I know the feeling, siblings seeing you at your worst can make you feel so much worse about doing it in front of them
My youngest brother is my biggest reason why I’m still here. I’m moving away for college in a month and I’m so scared of being away from him. He’s so sensitive and I see so much of myself in him and I don’t want him doing what I did.
Keep on going, things can get better and youd never know that i youre dead, your brothers need you
stay strong and be good to yourself. i know its overwhelming sometimes but the effort will be worth it..u gotta push yourself.
I just feel like I keep pushing and go nowhere though. Neither of my parents really made much of their lives and it feels like I’m just doomed to follow in line. I keep trying but I try so hard it’s exhausting and I keep losing my motivation
keeping motivation is the hardest thing to do when you feel as if you have nothing to live for. you have to give yourself a reason to live. i know the feeling of going in circles and ending up at the exact same spot, but that is no reason to give up, that is why u are still here, u want to better yourself.

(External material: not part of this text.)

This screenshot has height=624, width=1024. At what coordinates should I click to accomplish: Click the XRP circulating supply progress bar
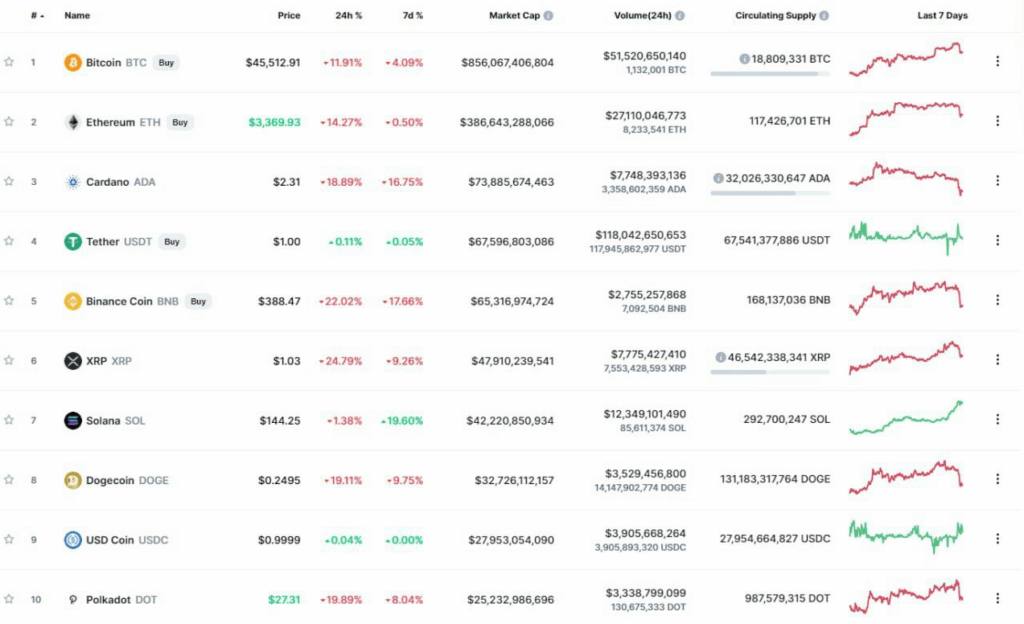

The thing is its not myself I have a problem with, I love who I am actually, it’s everything around me that hurts. All I see is people hurting themselves.. Whether they’re smoking or drinking or cutting or anything. My aunt died at 36 from smoking and drugs. It was a year after I moved. I was 6. We took in 5 of my cousins in a 2 bedroom home. Ill never smoke a cigarette in my life. It hit me so hard. But where I live, I know people who started smoking at age 6. I had friends in middle school who were good, didn’t get into that kind of stuff, and then they shunned me because one of them said I was bipolar. I almost failed senior year. But the 3 of them managed a 4.0 one of them even got over that. I despise them for it. The world disgusts me. And idk how to handle it.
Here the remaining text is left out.